First, the growth level of F-W-E-C nexus in the sample cities is in a steady upward trend, in which energy consumption and carbon emissions are growing rapidly, while food production and water consumption are growing relatively slowly. Benefiting from the continuous dividend release of the Reform and Opening Up policy, the urban economy and society have entered the stage of sustainable development, and the comprehensive level of the F-W-E-C nexus is in a steady upward trend. The continuous adjustment of industrial structure and rapid industrial development have led to the rapid growth of energy consumption and carbon emissions and relatively slow growth of food production. The effective management of water resources has resulted in a relatively slow increase in water consumption.

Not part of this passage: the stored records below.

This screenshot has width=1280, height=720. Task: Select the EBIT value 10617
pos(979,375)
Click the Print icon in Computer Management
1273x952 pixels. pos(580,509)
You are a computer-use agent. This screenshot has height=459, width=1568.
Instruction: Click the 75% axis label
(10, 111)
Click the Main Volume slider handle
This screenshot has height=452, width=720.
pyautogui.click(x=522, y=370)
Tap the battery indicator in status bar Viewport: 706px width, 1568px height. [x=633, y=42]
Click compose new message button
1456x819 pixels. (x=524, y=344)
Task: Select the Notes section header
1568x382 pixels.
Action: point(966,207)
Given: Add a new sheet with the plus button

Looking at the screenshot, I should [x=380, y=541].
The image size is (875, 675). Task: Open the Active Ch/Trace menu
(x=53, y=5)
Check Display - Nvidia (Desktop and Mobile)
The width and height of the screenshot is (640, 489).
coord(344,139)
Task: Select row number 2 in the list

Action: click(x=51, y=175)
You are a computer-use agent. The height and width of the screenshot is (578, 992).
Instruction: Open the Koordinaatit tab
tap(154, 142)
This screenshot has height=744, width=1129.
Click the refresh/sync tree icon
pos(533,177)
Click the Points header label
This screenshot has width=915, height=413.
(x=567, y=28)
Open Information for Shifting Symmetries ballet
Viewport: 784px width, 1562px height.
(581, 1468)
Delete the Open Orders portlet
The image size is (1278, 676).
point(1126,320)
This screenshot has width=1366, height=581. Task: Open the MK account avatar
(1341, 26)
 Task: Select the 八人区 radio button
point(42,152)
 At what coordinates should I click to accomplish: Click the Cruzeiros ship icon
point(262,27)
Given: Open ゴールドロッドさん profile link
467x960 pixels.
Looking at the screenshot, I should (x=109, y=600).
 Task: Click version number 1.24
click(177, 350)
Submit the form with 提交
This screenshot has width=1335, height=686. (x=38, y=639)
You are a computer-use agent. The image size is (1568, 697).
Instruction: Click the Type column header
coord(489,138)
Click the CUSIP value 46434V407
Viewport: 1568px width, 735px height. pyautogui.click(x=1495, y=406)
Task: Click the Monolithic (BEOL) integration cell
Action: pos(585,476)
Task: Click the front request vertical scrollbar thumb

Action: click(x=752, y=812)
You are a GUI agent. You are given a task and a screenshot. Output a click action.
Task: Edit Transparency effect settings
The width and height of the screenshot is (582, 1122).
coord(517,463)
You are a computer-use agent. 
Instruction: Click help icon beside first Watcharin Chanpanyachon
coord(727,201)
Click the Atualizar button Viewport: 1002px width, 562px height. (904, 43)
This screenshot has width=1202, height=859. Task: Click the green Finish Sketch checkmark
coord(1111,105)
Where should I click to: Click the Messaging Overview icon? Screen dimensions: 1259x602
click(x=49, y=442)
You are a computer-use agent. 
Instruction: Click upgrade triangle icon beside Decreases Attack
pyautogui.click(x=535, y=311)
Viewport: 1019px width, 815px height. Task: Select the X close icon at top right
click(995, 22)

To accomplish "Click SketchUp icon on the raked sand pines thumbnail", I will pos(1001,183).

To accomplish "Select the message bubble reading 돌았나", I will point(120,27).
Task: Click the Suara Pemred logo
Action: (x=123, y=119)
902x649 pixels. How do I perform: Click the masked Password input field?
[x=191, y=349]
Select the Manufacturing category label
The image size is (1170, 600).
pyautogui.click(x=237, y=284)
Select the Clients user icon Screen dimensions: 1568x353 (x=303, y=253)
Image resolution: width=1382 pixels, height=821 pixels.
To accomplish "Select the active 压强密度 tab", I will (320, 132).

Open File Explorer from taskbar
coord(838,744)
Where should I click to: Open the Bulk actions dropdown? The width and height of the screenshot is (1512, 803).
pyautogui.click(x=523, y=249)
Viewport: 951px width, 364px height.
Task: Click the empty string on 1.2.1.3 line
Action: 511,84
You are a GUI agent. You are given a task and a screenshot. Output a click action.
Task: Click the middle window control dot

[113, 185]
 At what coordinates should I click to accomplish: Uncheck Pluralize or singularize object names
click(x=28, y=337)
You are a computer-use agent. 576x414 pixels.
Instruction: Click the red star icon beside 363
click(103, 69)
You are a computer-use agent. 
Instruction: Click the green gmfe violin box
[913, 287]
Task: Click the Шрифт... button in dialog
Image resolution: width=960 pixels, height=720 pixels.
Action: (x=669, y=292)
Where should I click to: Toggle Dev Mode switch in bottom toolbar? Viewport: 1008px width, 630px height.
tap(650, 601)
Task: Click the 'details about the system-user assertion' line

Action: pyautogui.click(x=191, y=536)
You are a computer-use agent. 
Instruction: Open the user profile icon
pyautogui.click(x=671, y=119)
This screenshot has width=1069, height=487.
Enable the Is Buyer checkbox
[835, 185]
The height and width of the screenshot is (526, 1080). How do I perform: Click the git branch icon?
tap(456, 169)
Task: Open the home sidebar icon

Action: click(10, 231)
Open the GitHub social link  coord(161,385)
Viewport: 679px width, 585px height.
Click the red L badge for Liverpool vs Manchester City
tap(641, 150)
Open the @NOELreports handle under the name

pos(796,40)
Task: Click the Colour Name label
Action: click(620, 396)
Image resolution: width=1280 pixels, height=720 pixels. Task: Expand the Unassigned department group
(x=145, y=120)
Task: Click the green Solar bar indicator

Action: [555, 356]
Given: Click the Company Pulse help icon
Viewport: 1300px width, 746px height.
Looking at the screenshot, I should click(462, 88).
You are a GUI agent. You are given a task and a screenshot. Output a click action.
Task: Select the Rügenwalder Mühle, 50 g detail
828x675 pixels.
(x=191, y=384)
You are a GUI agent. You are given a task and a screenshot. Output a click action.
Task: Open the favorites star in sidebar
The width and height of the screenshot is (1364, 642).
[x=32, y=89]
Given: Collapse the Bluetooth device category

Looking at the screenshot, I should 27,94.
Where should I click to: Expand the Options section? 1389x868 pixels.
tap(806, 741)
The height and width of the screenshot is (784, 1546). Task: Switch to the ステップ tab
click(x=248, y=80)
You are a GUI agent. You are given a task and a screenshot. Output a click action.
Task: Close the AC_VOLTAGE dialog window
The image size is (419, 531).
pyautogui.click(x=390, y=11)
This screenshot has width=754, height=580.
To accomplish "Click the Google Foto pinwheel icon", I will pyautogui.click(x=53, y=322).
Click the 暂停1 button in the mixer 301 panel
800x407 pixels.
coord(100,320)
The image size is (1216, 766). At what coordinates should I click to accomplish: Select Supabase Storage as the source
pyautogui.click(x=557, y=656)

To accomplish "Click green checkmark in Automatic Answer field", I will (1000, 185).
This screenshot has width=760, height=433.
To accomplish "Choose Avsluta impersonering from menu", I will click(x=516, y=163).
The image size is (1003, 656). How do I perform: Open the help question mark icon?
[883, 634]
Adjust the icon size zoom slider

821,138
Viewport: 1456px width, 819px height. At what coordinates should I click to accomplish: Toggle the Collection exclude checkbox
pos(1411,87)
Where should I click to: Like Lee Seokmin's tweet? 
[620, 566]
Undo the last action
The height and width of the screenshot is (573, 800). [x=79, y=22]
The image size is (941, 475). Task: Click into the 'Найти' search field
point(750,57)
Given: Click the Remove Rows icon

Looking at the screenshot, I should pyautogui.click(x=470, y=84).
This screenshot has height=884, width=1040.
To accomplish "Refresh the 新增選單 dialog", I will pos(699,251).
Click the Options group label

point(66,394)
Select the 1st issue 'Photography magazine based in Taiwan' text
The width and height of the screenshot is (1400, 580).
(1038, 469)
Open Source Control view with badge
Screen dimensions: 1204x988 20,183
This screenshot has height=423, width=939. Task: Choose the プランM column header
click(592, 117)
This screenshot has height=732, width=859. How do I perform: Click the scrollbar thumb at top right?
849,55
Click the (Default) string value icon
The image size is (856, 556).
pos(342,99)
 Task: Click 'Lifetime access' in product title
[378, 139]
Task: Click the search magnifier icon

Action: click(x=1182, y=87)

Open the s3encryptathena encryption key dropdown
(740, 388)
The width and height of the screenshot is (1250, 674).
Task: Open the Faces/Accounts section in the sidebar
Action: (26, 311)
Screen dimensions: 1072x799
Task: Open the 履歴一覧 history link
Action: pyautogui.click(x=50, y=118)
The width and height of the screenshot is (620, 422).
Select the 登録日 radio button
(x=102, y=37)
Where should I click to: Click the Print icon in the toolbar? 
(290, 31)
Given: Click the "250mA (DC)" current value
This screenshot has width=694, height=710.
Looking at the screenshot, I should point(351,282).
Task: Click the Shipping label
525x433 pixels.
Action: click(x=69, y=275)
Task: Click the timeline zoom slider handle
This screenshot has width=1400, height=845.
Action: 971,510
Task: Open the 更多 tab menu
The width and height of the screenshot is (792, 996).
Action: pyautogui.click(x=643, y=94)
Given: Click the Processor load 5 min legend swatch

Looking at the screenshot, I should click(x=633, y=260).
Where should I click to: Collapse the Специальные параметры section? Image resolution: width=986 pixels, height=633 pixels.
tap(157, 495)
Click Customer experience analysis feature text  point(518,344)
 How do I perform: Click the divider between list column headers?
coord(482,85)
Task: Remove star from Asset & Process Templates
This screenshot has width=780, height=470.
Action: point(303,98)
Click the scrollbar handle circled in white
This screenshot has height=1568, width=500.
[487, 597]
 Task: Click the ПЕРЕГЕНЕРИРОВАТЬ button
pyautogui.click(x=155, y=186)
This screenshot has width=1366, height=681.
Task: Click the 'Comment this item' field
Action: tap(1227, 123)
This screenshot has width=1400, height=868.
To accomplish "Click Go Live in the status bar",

Second, the coupling coordination level of F-W-E-C system in China is low, and the F-W-E-C nexus is weak trade-off relationship. From the time dimension, the coupling coordination degree of F-W-E-C system in most cities is on the rise. From the perspective of spatial pattern, the coupling coordination degree of southern cities is higher than that of northern cities. As of 2017, the cities in the coordination stage include Wuhu, Shaoguan, Shenzhen, Zhongshan, Guangzhou, Zhuhai, Hefei, and Shanghai.

Third, the urbanization promotes the synergy relationship of F-W-E-C nexus. Due to different regions, city scales, and periods, urbanization has different impacts on the F-W-E-C nexus. Among them, the positive effect of urbanization on the coordinated development of F-W-E-C system is more obvious in central and eastern cities, and the positive effect of central cities is greater than that of eastern cities. While the positive effect of western cities is not obvious. The positive effect of urbanization on the coordinated development of the medium-sized cities is significantly higher than that of small cities, big cities, and cities above. As time passed, the positive effect of urbanization on the coordinated development of the F-W-E-C system is becoming more and more obvious.

Fourth, technological progress is an important intermediate channel for urbanization to affect the F-W-E-C nexus. Urbanization can significantly promote technological progress, especially input-oriented technological progress. Technological progress has indirectly driven the demand for energy consumption growth, and aggravated the consumption of water resources and carbon emissions. Thanks to technological progress, food production has developed rapidly, ultimately promoting the coordinated development of F-W-E-C system.